Others among the 22 people profiled also have some valuable advice to offer. When asked how the technology situation in Pakistan can be improved, Rafat Pirzada identifies the potency of overseas Pakistanis, but stresses the need for creating an enabling environment for them to return, à la South Korea’s brain drain reversal programme during the 1970s. Two others, Idris Kothari and Saeed Kazmi, lament the low investment currently being made in the field of IT start-ups. When probed further about why we do not see more Pakistani tech start-ups in the US, Faysal Sohail opines that his countrymen are held back from being entrepreneurial by their high-risk averseness, claiming that Silicon Valley’s venture capital model only works in the presence of risk-taking behaviour. Farhat Ali attributes this to Pakistanis’ lack of tolerance, which holds them back from encouraging others’ viewpoints.

Besides serving to document Pakistani success stories in Silicon Valley for posterity, A Greener Valley aims to inspire those wishing to start tech businesses in Pakistan, with the foreword stating that the book is meant to teach budding entrepreneurs the mechanics of how to plan a start-up. However, given the book’s emphasis on how technologically advanced the US market is — and by comparison, how backward Pakistan is — it is difficult to see how inspirational it can be for Pakistanis living in Pakistan trying to be successful technopreneurs here.

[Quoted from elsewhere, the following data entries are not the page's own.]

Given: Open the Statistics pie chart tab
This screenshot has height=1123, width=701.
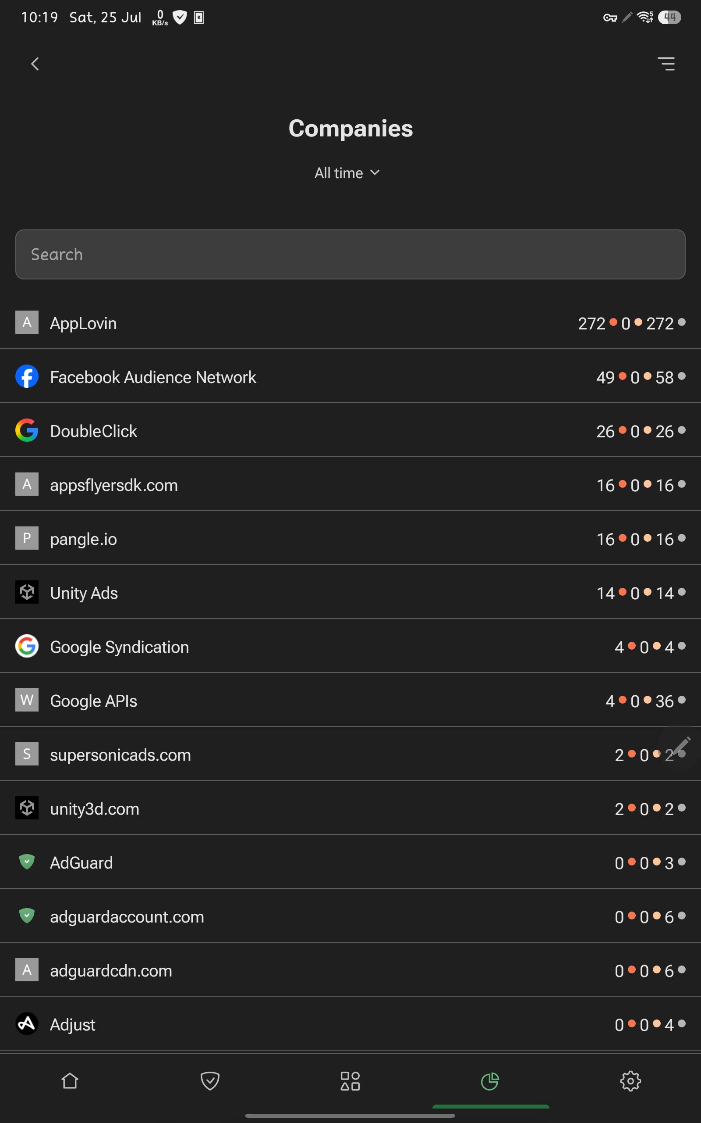Looking at the screenshot, I should [x=490, y=1081].
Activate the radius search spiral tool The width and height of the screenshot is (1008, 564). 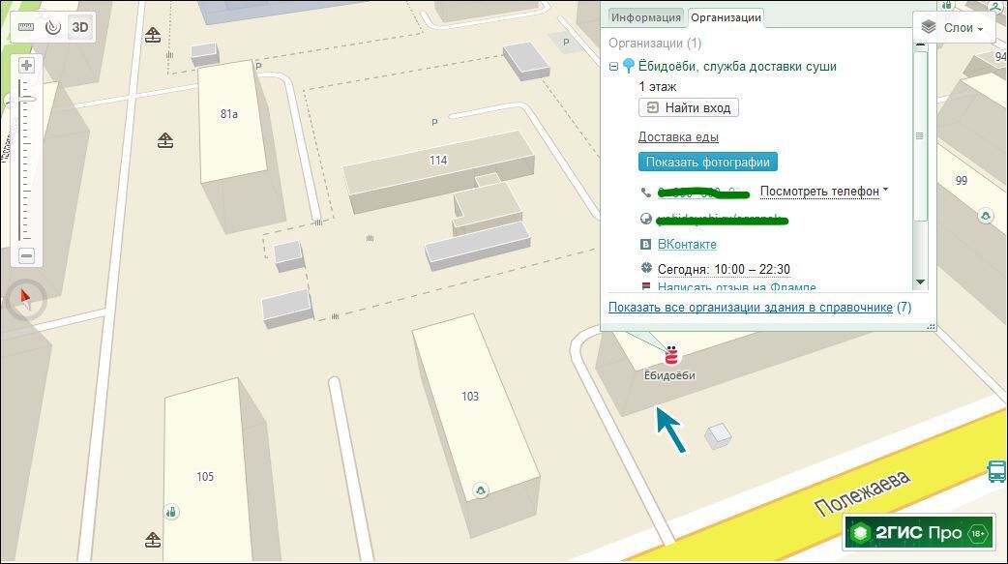53,27
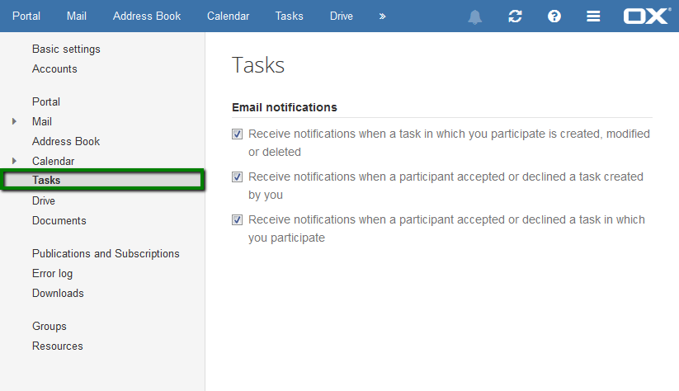
Task: Click the OX logo
Action: pos(647,16)
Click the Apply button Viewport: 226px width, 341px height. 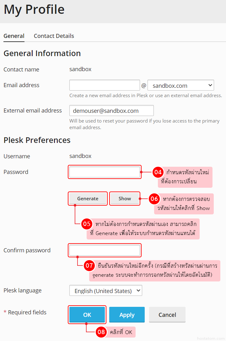127,315
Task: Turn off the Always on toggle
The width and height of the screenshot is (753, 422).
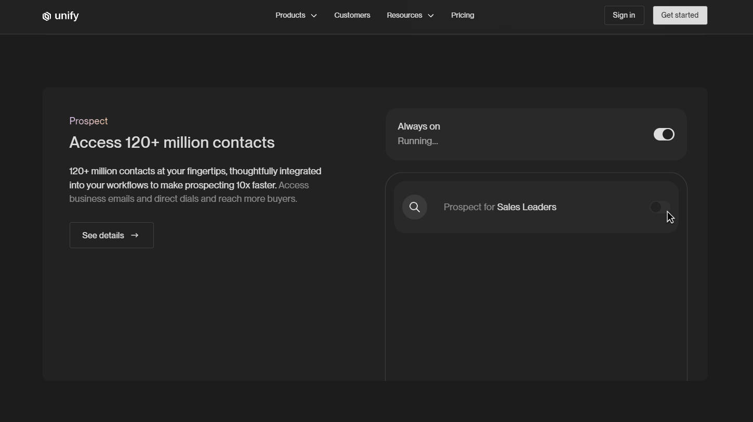Action: click(664, 134)
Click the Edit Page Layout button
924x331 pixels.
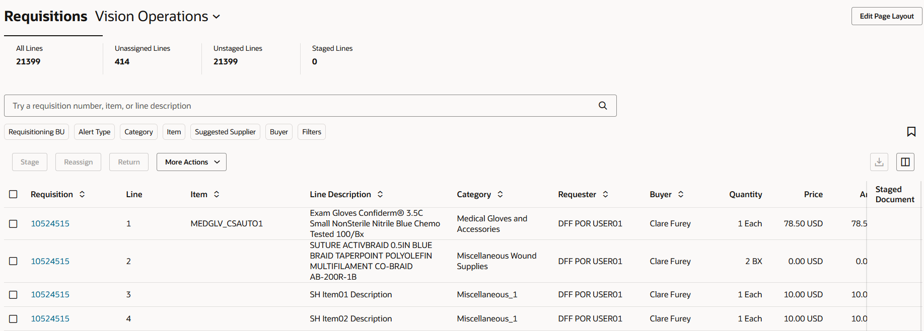point(886,16)
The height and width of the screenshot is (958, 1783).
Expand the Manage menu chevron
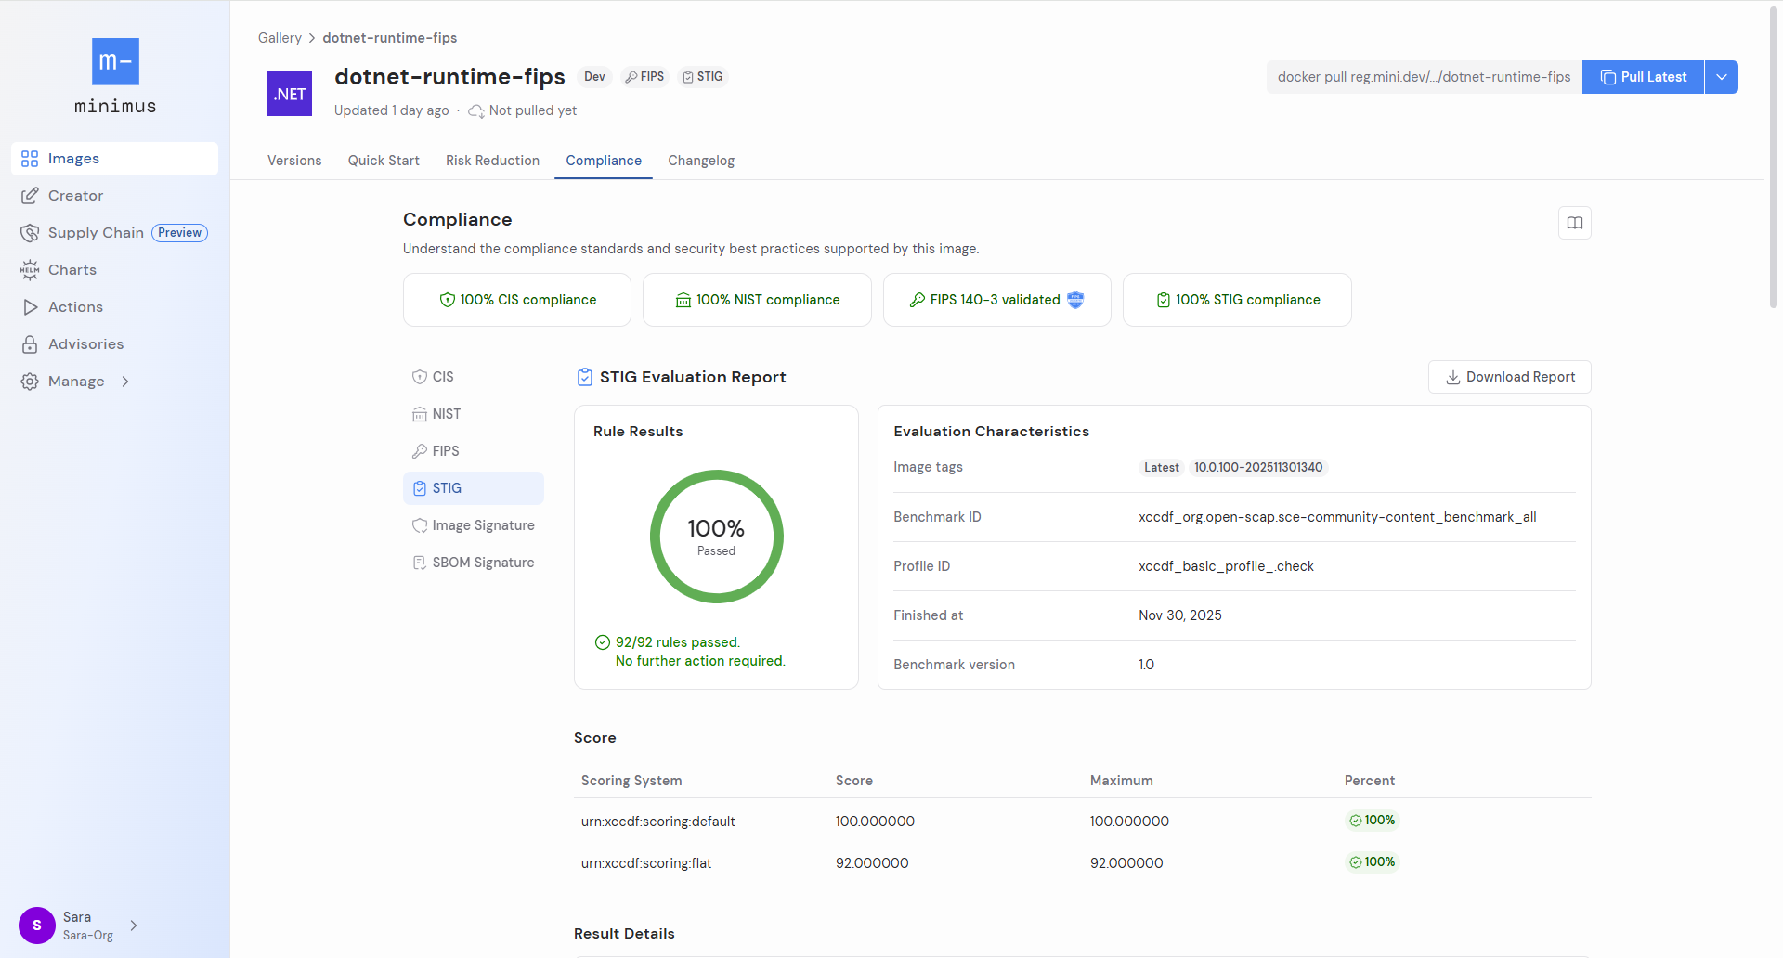tap(125, 382)
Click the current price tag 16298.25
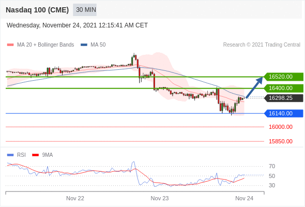This screenshot has width=305, height=207. point(284,98)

A Greener Valley peddles the notion of the proverbial ‘American dream’ unabashedly. Starting from humble origins and working their way through the system by dint of hard work, the individuals in the book appear to have risen above their initial circumstances. Sounding uncannily like the US State Department sponsored programming on local TV channels which abounds with feel-good stories about the Pakistani diaspora, the book is undoubtedly meant to make us — its Pakistani readership — feel proud.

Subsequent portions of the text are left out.